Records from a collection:
::::::::::

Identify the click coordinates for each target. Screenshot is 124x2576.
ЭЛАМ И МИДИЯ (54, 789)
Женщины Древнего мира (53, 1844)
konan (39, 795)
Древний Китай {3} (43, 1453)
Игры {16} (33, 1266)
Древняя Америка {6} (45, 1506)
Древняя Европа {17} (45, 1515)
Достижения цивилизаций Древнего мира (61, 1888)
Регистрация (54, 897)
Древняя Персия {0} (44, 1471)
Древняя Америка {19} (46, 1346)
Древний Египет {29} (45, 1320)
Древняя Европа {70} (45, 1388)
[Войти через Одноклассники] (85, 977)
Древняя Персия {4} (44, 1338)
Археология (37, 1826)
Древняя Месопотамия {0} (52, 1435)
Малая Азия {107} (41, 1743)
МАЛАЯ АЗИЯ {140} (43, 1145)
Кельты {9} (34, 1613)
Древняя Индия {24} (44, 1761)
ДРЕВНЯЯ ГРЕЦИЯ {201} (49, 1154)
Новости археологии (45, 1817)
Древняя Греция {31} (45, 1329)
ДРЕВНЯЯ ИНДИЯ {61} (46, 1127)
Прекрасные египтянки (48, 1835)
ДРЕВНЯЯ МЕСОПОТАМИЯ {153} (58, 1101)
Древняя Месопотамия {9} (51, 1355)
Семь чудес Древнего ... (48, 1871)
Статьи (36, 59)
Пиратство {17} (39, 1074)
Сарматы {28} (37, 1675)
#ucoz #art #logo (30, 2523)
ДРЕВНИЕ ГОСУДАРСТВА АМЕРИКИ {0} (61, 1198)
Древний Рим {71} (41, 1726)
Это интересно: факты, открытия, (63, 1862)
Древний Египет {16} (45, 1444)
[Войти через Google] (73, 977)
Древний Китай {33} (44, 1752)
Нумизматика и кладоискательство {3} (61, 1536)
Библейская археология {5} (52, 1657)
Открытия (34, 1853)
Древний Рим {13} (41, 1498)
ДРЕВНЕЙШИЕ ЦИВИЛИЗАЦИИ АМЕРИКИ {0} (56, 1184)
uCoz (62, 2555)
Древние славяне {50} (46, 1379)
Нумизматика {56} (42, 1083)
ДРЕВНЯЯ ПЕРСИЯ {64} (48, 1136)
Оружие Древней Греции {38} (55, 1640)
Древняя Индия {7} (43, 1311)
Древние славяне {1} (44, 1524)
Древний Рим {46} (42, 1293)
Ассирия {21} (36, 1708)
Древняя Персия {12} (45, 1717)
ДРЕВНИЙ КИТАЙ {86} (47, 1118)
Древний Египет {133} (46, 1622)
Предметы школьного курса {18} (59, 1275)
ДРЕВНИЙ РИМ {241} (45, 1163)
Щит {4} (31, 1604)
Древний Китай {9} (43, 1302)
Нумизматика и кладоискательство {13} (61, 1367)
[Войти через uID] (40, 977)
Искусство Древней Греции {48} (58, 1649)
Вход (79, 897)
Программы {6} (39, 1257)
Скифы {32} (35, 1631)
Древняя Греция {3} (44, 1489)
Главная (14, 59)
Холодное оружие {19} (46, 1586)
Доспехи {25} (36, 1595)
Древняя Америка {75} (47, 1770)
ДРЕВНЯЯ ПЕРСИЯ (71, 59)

::::::::::

## EXERCISE DETAILS
Set down each entry from above once more, exactly as written.

## TASK ANSWER
Identify the click coordinates for each target. Screenshot is 124x2576.
ЭЛАМ И МИДИЯ (54, 789)
Женщины Древнего мира (53, 1844)
konan (39, 795)
Древний Китай {3} (43, 1453)
Игры {16} (33, 1266)
Древняя Америка {6} (45, 1506)
Древняя Европа {17} (45, 1515)
Достижения цивилизаций Древнего мира (61, 1888)
Регистрация (54, 897)
Древняя Персия {0} (44, 1471)
Древняя Америка {19} (46, 1346)
Древний Египет {29} (45, 1320)
Древняя Европа {70} (45, 1388)
[Войти через Одноклассники] (85, 977)
Древняя Персия {4} (44, 1338)
Археология (37, 1826)
Древняя Месопотамия {0} (52, 1435)
Малая Азия {107} (41, 1743)
МАЛАЯ АЗИЯ {140} (43, 1145)
Кельты {9} (34, 1613)
Древняя Индия {24} (44, 1761)
ДРЕВНЯЯ ГРЕЦИЯ {201} (49, 1154)
Новости археологии (45, 1817)
Древняя Греция {31} (45, 1329)
ДРЕВНЯЯ ИНДИЯ {61} (46, 1127)
Прекрасные египтянки (48, 1835)
ДРЕВНЯЯ МЕСОПОТАМИЯ {153} (58, 1101)
Древняя Месопотамия {9} (51, 1355)
Семь чудес Древнего ... (48, 1871)
Статьи (36, 59)
Пиратство {17} (39, 1074)
Сарматы {28} (37, 1675)
#ucoz #art #logo (30, 2523)
ДРЕВНИЕ ГОСУДАРСТВА АМЕРИКИ {0} (61, 1198)
Древний Рим {71} (41, 1726)
Это интересно: факты, открытия, (63, 1862)
Древний Египет {16} (45, 1444)
[Войти через Google] (73, 977)
Древний Китай {33} (44, 1752)
Нумизматика и кладоискательство {3} (61, 1536)
Библейская археология {5} (52, 1657)
Открытия (34, 1853)
Древний Рим {13} (41, 1498)
ДРЕВНЕЙШИЕ ЦИВИЛИЗАЦИИ АМЕРИКИ {0} (56, 1184)
uCoz (62, 2555)
Древние славяне {50} (46, 1379)
Нумизматика {56} (42, 1083)
ДРЕВНЯЯ ПЕРСИЯ {64} (48, 1136)
Оружие Древней Греции {38} (55, 1640)
Древняя Индия {7} (43, 1311)
Древние славяне {1} (44, 1524)
Древний Рим {46} (42, 1293)
Ассирия {21} (36, 1708)
Древняя Персия {12} (45, 1717)
ДРЕВНИЙ КИТАЙ {86} (47, 1118)
Древний Египет {133} (46, 1622)
Предметы школьного курса {18} (59, 1275)
ДРЕВНИЙ РИМ {241} (45, 1163)
Щит {4} (31, 1604)
Древний Китай {9} (43, 1302)
Нумизматика и кладоискательство {13} (61, 1367)
[Войти через uID] (40, 977)
Искусство Древней Греции {48} (58, 1649)
Вход (79, 897)
Программы {6} (39, 1257)
Скифы {32} (35, 1631)
Древняя Греция {3} (44, 1489)
Главная (14, 59)
Холодное оружие {19} (46, 1586)
Доспехи {25} (36, 1595)
Древняя Америка {75} (47, 1770)
ДРЕВНЯЯ ПЕРСИЯ (71, 59)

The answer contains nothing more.